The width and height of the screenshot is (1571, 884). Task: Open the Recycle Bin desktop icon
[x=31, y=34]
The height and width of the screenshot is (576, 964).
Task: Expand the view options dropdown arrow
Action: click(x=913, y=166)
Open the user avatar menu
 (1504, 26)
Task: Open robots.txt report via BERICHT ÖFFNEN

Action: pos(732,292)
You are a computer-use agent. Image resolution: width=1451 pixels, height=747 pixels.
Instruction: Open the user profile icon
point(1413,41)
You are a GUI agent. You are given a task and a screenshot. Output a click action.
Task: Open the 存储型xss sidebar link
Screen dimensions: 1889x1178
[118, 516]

◆ **Exercise aim**
Set down only the line containing "Task: Open robots.txt" and the lines after it through the end, exactly as they appear above.

◆ **Task output**
Task: Open robots.txt report via BERICHT ÖFFNEN

Action: pos(732,292)
You are a computer-use agent. Image resolution: width=1451 pixels, height=747 pixels.
Instruction: Open the user profile icon
point(1413,41)
You are a GUI agent. You are given a task and a screenshot. Output a click action.
Task: Open the 存储型xss sidebar link
Screen dimensions: 1889x1178
[118, 516]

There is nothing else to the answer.